The ability to manage and query vast amounts of data efficiently is one of the core capabilities of New Relic. We measure query output health the same as you might measure your client-facing capabilities: by how fast and error-free HTTP query requests receive responses. We refer to this as output performance, and you can measure SLIs to track this. Once you set up an output performance SLI using the procedure below, you can track both response times and the error rate of your applications.
Find your app
First, you'll need to make sure you've set-up the app you want to create the SLI for. If you can't find it, or haven't set it up yet, make sure that you do the following before continuing:
Instrument your primary applications with New Relic APM agents.
Name your applications with a familiar naming convention to make it easy to find.
Locate your application at one.newrelic.com > All entities.
Under All entities, find your application (entity type of
Services - APM
) and select it. You should see the overview screen below, but don't clickService levels
yet.
Identify your service boundary
Next, you'll want to ensure you're measuring the output of your service. While the dependencies of an application each play a part in response times and success rates, you can measure the final and total response times and success rates at the point where the request is received and responded to.
You can use service maps and automaps to help determine if the application you're looking at is a dependency or runs the endpoint API.

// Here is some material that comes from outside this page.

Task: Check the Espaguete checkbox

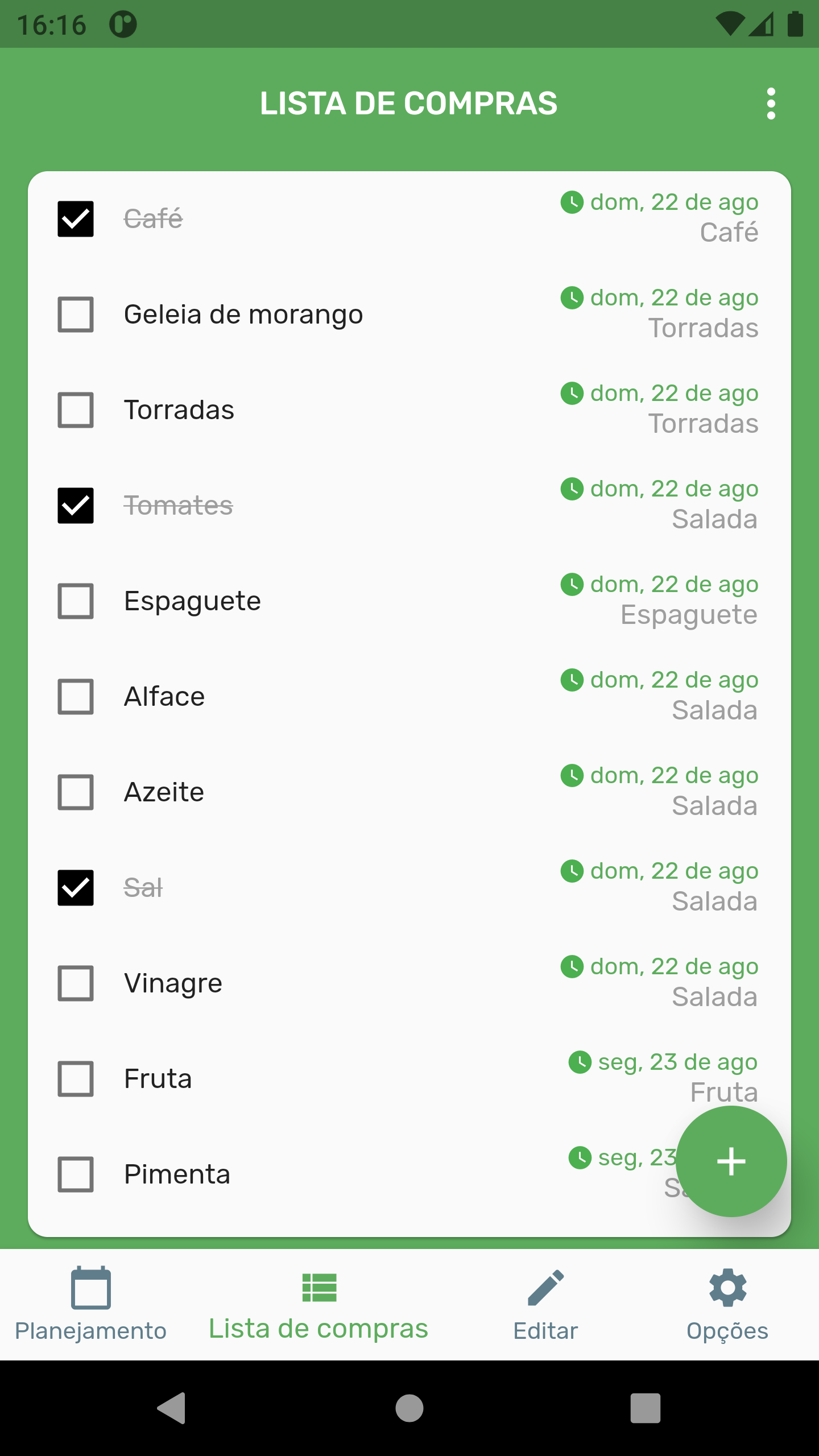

In the screenshot example below, you can see all applications that support order processing. We start with selecting #2 (Order-Composer). Then, we click Service maps and discover that Order-Composer is really a dependency. You'll need to select #1 (Order-Processing) in order to establish a true health service level.
Tip
Your team may only be accountable for the Order-Composer dependency. If so, then your own service level on Order-Composer can self-monitor the performance. Ensure you tag your own non-customer facing service levels as customer-facing:false
to allow for better filtering in health reports. Also, consider working with the customer-facing endpoint (#1 Order-Processing) during observability to create true output performance, an input connectivity service level, and client service levels.
Create your baseline
When you create service levels, you should first look at the output performance of your application as a baseline, which you must establish to implement service levels. Creating a baseline allows you to measure the performance of a service as a point of reference, then use service level reports to find out whether or not you're hitting that baseline. You can create a baseline for almost any dataset; however, you use different formulas and recommendations in different use cases.
You can use response times (latency) and percentage of non-errors (success) as starting baselines. When you do this, you create a reliability health metric.
We recommend a history of one to two weeks of performance data to establish a good baseline. Seasonality and peak usage shouldn't handicap your performance, and the more history you include in your measurement, the more likely you're including different codebases from releases. Previous deployments, no matter how small, could skew your results.
Here's an example NRQL query for the recommended target of a seven day service level objective for latency:
FROM Transaction SELECT percentile(duration, 95) AS 'Latency Baseline SLI' WHERE appName='Order-Processing' SINCE 1 WEEK AGO
For a successful (error-free) baseline, try the following query. Remember to substitute Order-Processing
for your own application name.
FROM Transaction SELECT percentage(count(*), WHERE error is false) AS 'Success Baseline SLI' SINCE 1 WEEK AGO WHERE appName='Order-Processing'
Create your service level
Note: If you don't see the Add a service level button, check with your New Relic administrator about your permissions.
Our platform automatically calculates the recommended and browser baselines for you. Find your application APM data that you chose in Step 2 and click Service levels, and you should see the view below:
Click Add baseline service level objectives to create both your latency SLI and success SLI, as well as their respective objectives. You can view and change all the settings by clicking the ellipses icon in the upper-right corner of each SLO scorecard.
Tip
It takes approximately 10 minutes for data to populate the SLO scores because we use the events-to-metrics service for data longevity and query performance. It takes a moment for the conversion to take place and begin to populate the data.